**FRAGMENTO PROPORCIONADO:**
§

Cortaba y cosía exclusivamente para damas y niñas, asì decía en un cartel en la sala para evitar preguntas. Le cosìa a las mujeres del vecindario.

En el sector La Alameda Crespo de la calle Comercio de Villa de Cura, estado Aragua, en Venezuela, manejaba ella una clientela fija que le encargaban ropa hecha a la medida, recuerdo que fue recomendada por el “Negro Testamar”, el reparador de sombreros. Todas las chicas trabajadoras de bares en la Alameda fueron siempre buena paga, cancelaban de contado. Yo lograba hasta propinas por llevar la ropa que les mandaba mi vieja. No una, sino varias veces me tocaba llevar en una petaca los trabajos de costura. Recuerdo que como yo era un mozuelo de apenas 12 años tenía impedido la entrada a los botiquines que había en ese lugar de tolerancia.

Uno de los botiquines regentado por un viejo italiano lo frecuentaba los fines de semana una galería de mujeres de vida sibarita; se podía oír desde afuera la estridente música de un pianito de manilla accionado por un sordo gozòn llamado Víctor Criollo, moliendo merengues, bambucos y pasodobles, y voces de hombres y mujeres disfrutando. Muchas veces el ambiente quedaba callado.

§

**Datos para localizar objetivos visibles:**
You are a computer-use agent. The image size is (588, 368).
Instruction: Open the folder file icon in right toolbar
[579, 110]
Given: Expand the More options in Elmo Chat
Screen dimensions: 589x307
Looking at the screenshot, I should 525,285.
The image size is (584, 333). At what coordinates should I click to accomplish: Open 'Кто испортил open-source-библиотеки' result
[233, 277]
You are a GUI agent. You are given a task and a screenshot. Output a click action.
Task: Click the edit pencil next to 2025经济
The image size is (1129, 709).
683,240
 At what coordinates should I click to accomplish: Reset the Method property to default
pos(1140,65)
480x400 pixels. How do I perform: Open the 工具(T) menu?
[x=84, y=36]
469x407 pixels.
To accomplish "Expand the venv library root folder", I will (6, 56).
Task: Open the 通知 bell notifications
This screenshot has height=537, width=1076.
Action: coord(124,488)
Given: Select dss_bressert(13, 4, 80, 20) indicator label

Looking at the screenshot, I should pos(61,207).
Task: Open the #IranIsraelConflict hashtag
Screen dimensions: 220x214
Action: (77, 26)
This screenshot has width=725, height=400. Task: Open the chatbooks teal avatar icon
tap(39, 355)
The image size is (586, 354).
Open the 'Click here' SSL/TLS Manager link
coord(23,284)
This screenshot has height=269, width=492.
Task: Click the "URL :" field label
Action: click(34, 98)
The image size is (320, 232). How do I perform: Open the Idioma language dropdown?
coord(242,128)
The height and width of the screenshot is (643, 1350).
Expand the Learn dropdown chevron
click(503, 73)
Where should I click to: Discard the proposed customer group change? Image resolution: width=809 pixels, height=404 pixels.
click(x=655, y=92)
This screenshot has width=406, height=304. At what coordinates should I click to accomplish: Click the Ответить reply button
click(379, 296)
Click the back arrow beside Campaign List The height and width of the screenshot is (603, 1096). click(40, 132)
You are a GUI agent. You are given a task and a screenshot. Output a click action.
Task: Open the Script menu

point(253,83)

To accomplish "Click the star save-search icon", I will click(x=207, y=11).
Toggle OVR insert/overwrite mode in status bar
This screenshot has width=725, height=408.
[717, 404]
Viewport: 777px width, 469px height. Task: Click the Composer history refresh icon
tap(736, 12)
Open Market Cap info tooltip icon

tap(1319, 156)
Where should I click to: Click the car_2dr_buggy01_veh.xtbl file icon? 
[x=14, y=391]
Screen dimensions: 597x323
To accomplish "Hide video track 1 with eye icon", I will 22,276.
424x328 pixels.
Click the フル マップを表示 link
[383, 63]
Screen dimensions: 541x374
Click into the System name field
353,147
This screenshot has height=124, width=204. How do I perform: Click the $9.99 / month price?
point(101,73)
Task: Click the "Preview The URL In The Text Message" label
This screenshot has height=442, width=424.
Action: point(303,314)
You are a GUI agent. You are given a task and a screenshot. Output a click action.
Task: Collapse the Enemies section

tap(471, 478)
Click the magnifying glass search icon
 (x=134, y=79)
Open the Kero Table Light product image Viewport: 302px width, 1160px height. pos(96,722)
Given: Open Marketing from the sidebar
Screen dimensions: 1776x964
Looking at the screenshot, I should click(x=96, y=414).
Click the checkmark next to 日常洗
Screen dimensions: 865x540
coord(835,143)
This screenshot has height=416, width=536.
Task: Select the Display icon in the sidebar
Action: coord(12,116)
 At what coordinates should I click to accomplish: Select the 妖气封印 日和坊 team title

§

**SOLICITUDES:**
**1)** Resuma en dos oraciones el relato sobre la costurera de Villa de Cura.
**2)** Redacte la continuación del relato sobre la costurera de Villa de Cura a partir de su última oración.
No es preciso consultar los ítems.

**RESULTADOS:**
**1)** Una costurera de Villa de Cura, en el estado Aragua, cortaba y cosía exclusivamente para damas y niñas y atendía a una clientela fija en el sector La Alameda Crespo, donde las trabajadoras de los bares siempre pagaban de contado. Su hijo, un mozuelo de apenas 12 años, llevaba los trabajos de costura en una petaca y recibía propinas, aunque tenía prohibida la entrada a los botiquines de aquel lugar de tolerancia.

**2)**
Resulta que yo, muchacho curioso, me sentaba en la acera, con el azafate apoyado en las piernas, a mirar extasiado por debajo de un par de portezuelas batientes que estaban en la puerta, igual a las que usan las tabernas en las películas del oeste americano.  Me quedaba un buen rato mirando bailar apechugadas a las parejas en el salón. Mientras que por abajo salía un penetrante olor a “perfume de gardenia” bastante seductor. Yo me emocionaba porque algunas damiselas cuando salìan del local me picaban el ojo.

No importaba  al regresar a casa que  me esperara mi mamá con una tremenda reprimenda, porque creía me había entretenido jugando metra o pelota en la calle. Para evitar demoras echaba a correr. Urdí una salida, pues le decía que la cliente a quien llamaban por mal nombre "La Recorrida",  estaba ocupada en su pieza y la debía esperar sentadito en la acera para que me cancelara el importe de la ropa. Era el único modo de poder salvarme de una pela en los gozosos tiempos de mi infancia.